▶ [Exercise objective] Reproduce everything in the retrieval augmented generation notebook from "# Intro to Retrieval" down to "create the kernel.".

▶ [Text block]
▼

# Intro to Retrieval Augmented Generation Systems, LangChain & ChromaDB

This notebook walks through building a question/answer system that retrieves information to formulate responses, effectively grounding the LLM with specific information. A pre-trained LLM, or likely even a fine-tuned LLM will not be sufficient (in and of itself) when you want a system that understands specific, possibly private data or information that was not in its training dataset.

In this lab you will:
* Learn about the different components of a retrieval augmented system
* Build a simple retrieval augmented generation system 
* Use LangChain and ChromaDB to simplify and scale the process

This lab uses a special kernel with langchain dependencies. Run the cell below to create the kernel.

In [1]:
!cd ~/asl-ml-immersion && make langchain_kernel

./kernels/langchain.sh
Installed kernelspec langchain_kernel in /home/jupyter/.local/share/jupyter/kernels/langchain_kernel
Collecting langchain==0.0.217
  Downloading langchain-0.0.217-py3-none-any.whl.metadata (13 kB)

▲

▶ [Exercise data]
▼

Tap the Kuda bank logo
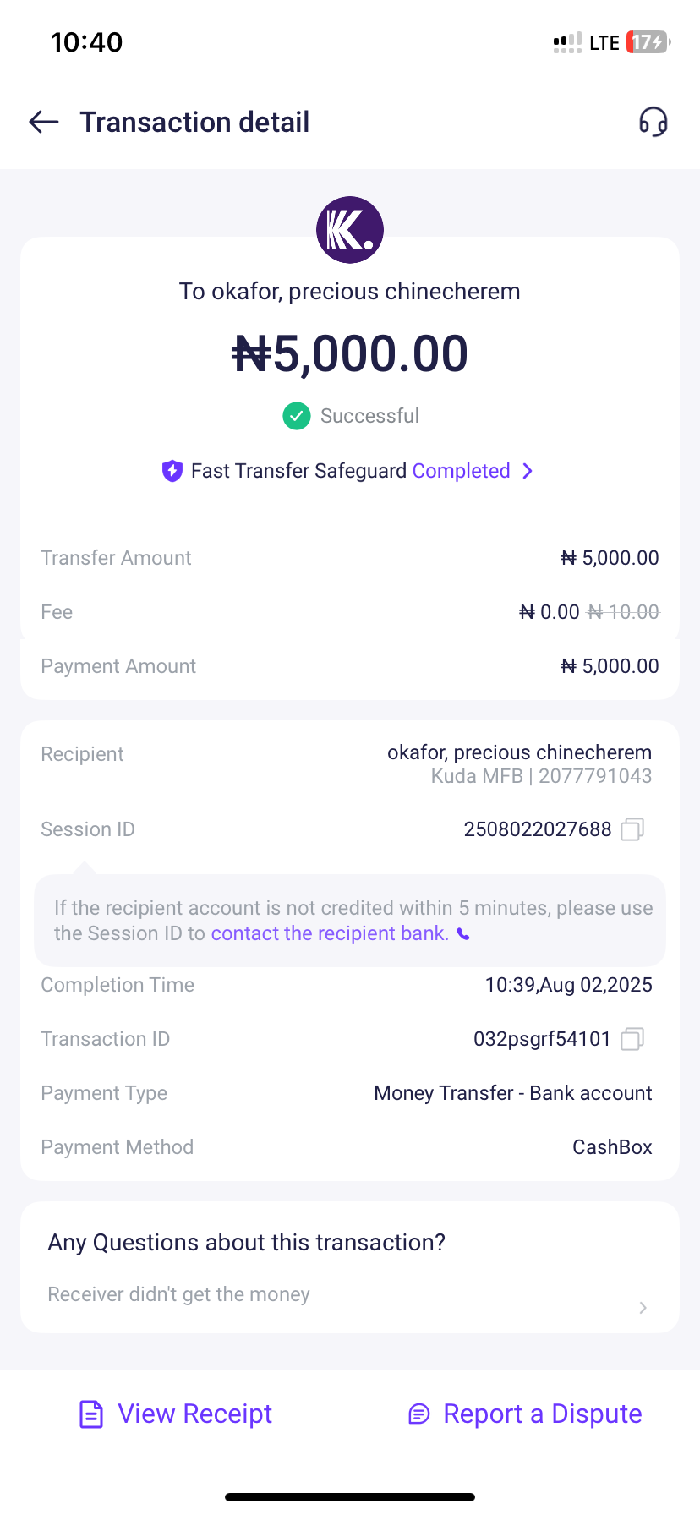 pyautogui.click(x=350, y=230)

▲
▼

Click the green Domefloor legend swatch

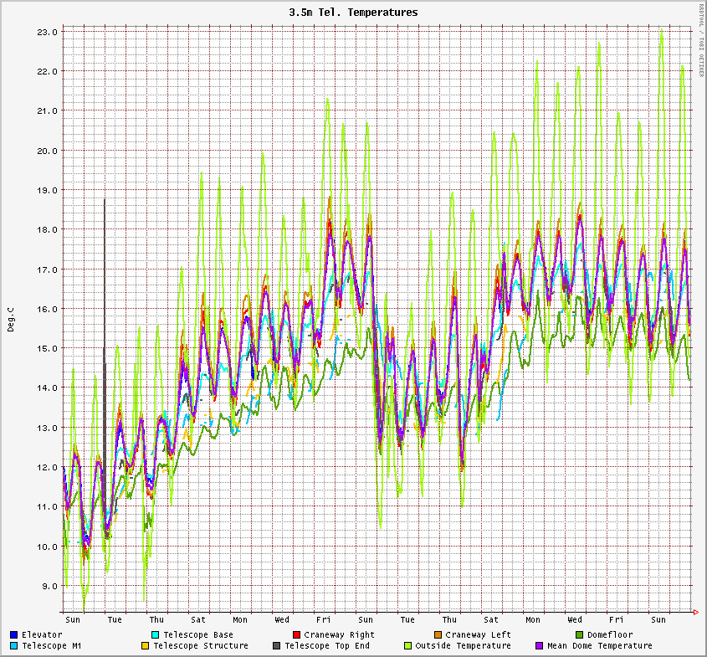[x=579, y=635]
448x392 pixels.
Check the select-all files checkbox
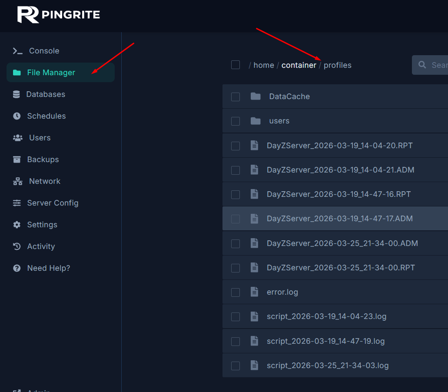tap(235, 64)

▲

▶ [Answer below]
# Intro to Retrieval Augmented Generation Systems, LangChain & ChromaDB

This notebook walks through building a question/answer system that retrieves information to formulate responses, effectively grounding the LLM with specific information. A pre-trained LLM, or likely even a fine-tuned LLM will not be sufficient (in and of itself) when you want a system that understands specific, possibly private data or information that was not in its training dataset.

In this lab you will:
* Learn about the different components of a retrieval augmented system
* Build a simple retrieval augmented generation system 
* Use LangChain and ChromaDB to simplify and scale the process

This lab uses a special kernel with langchain dependencies. Run the cell below to create the kernel.